> [Request] Repeat the records from their start through the line containing "pyautogui.click(x=59, y=371)", inclusive, substituting "Find the location of" for "Identify the location of" and leaving everything else unchanged.

+---+

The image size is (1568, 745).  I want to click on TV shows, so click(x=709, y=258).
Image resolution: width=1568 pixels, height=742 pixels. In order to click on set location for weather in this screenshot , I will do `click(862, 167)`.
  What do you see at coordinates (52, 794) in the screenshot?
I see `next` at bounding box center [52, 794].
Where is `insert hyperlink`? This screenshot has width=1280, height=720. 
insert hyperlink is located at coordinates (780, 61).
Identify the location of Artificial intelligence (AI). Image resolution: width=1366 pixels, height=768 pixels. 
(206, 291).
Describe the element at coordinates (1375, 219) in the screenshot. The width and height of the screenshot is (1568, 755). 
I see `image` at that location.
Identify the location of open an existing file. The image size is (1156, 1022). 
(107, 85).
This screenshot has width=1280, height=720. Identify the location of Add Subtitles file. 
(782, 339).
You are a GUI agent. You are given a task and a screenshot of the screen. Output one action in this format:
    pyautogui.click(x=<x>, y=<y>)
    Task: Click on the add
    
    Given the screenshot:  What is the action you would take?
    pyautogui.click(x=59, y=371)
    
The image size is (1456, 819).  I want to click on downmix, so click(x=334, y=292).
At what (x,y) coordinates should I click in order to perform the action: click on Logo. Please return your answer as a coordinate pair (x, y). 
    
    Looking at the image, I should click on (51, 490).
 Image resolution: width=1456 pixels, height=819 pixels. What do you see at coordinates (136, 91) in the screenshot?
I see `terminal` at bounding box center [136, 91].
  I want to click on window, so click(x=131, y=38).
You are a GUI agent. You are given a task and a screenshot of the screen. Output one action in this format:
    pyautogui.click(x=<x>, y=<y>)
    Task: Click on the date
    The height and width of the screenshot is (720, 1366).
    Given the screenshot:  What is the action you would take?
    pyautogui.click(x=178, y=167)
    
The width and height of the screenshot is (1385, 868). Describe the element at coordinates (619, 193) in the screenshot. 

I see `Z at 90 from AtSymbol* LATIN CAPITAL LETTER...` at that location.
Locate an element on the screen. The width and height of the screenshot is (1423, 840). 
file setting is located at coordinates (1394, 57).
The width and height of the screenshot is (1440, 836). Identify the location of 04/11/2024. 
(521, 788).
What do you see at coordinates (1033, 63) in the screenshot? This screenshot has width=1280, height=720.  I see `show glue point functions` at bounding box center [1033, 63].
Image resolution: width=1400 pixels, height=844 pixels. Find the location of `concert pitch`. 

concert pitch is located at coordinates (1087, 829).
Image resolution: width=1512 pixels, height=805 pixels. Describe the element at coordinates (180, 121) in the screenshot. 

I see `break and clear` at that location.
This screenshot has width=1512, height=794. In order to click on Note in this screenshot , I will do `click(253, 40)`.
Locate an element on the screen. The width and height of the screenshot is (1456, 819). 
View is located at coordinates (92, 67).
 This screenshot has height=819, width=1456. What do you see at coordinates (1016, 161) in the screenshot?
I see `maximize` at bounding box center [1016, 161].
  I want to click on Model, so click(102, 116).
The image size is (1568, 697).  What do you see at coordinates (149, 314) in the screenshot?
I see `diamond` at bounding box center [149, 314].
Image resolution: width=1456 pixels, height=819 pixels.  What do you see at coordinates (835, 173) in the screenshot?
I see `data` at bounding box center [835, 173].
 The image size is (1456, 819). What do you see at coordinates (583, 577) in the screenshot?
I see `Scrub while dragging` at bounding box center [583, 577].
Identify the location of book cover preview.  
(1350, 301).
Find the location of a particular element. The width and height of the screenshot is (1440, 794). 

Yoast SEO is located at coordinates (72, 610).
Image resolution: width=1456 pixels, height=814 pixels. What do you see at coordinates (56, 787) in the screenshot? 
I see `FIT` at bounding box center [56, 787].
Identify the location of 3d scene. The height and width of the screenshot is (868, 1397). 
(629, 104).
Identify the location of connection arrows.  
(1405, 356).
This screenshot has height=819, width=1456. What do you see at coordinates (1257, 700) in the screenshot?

+---+

> [Final result]
The image size is (1568, 745).  I want to click on TV shows, so click(x=709, y=258).
Image resolution: width=1568 pixels, height=742 pixels. In order to click on set location for weather in this screenshot , I will do `click(862, 167)`.
  What do you see at coordinates (52, 794) in the screenshot?
I see `next` at bounding box center [52, 794].
Where is `insert hyperlink`? This screenshot has width=1280, height=720. 
insert hyperlink is located at coordinates (780, 61).
Find the location of Artificial intelligence (AI). Image resolution: width=1366 pixels, height=768 pixels. 
(206, 291).
Describe the element at coordinates (1375, 219) in the screenshot. The width and height of the screenshot is (1568, 755). 
I see `image` at that location.
Find the location of open an existing file. The image size is (1156, 1022). 
(107, 85).
This screenshot has width=1280, height=720. Find the location of Add Subtitles file. 
(782, 339).
You are a GUI agent. You are given a task and a screenshot of the screen. Output one action in this format:
    pyautogui.click(x=<x>, y=<y>)
    Task: Click on the add
    
    Given the screenshot:  What is the action you would take?
    pyautogui.click(x=59, y=371)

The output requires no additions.